DATA SUPPLIED:

----

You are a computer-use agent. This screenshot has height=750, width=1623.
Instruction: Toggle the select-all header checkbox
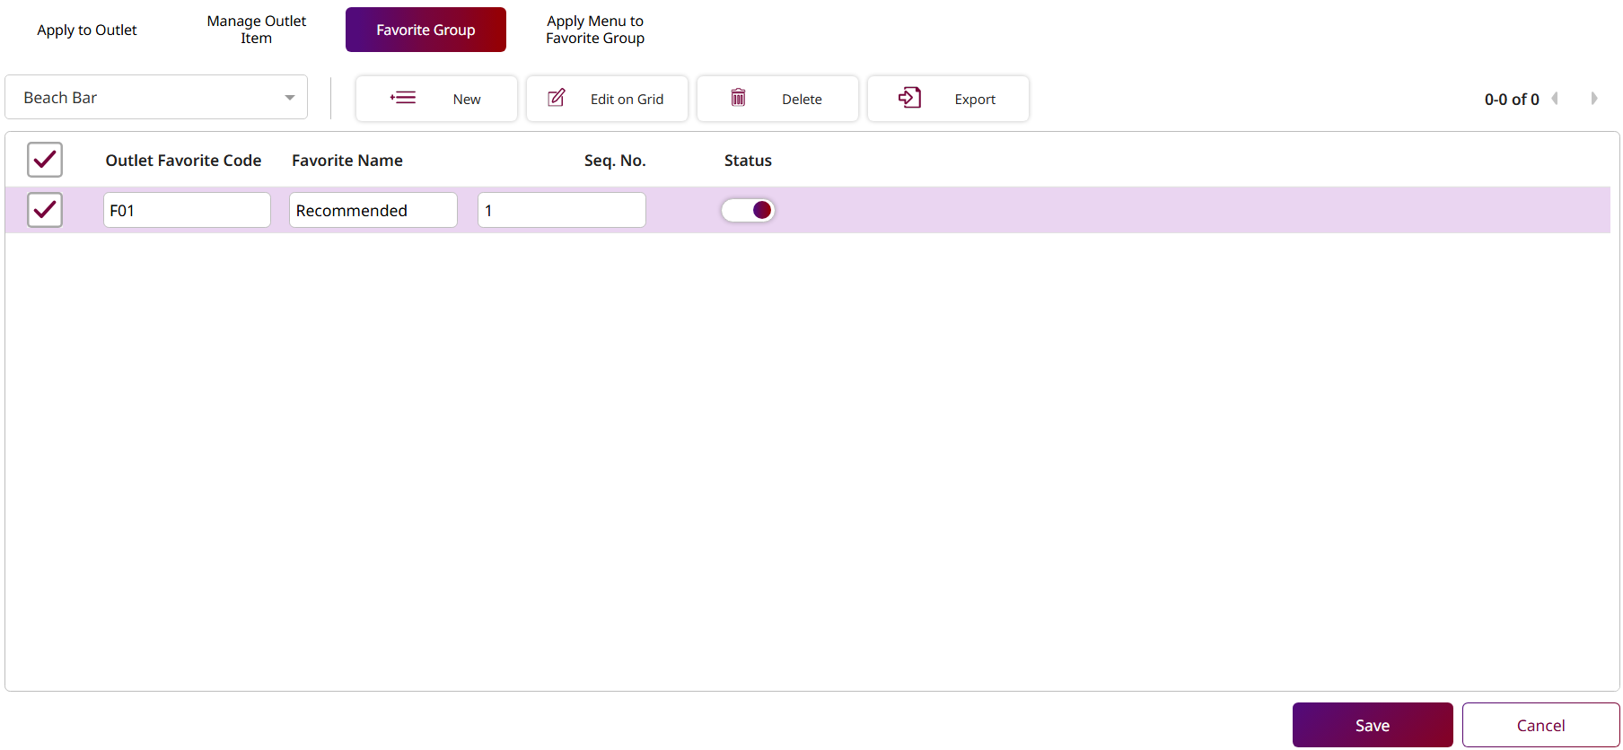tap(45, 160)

----

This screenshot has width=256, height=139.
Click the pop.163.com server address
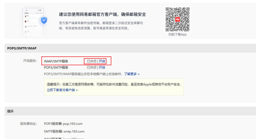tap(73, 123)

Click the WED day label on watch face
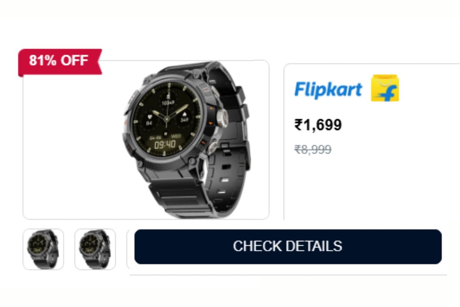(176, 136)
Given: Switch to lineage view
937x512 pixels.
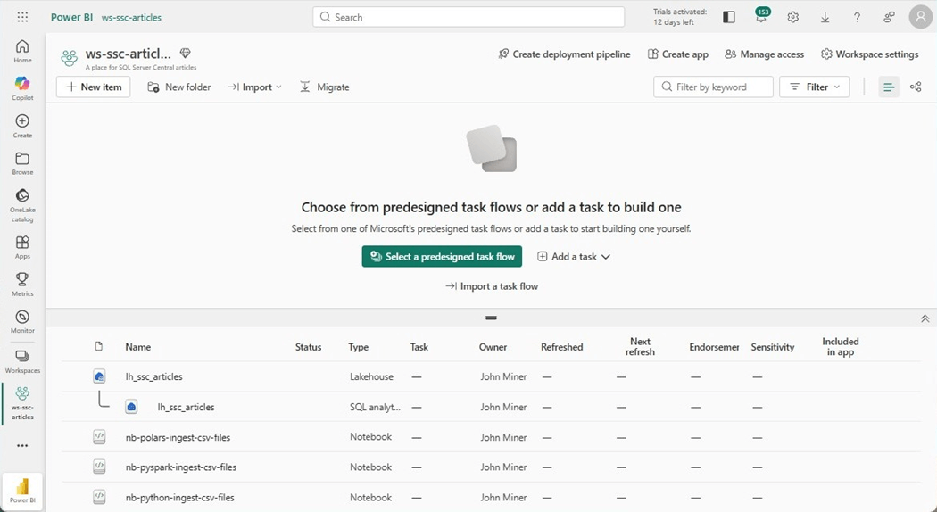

----

EXERCISE DESCRIPTION:
Rewrite the listing from the line with "You are a computer-use" up to and including the line with "tap(45, 160)", keeping the instructions and adding 28 to every coordinate in the answers. Leave the pictures out.

TASK ANSWER:
You are a computer-use agent. This screenshot has height=750, width=1623.
Instruction: Toggle the select-all header checkbox
tap(73, 188)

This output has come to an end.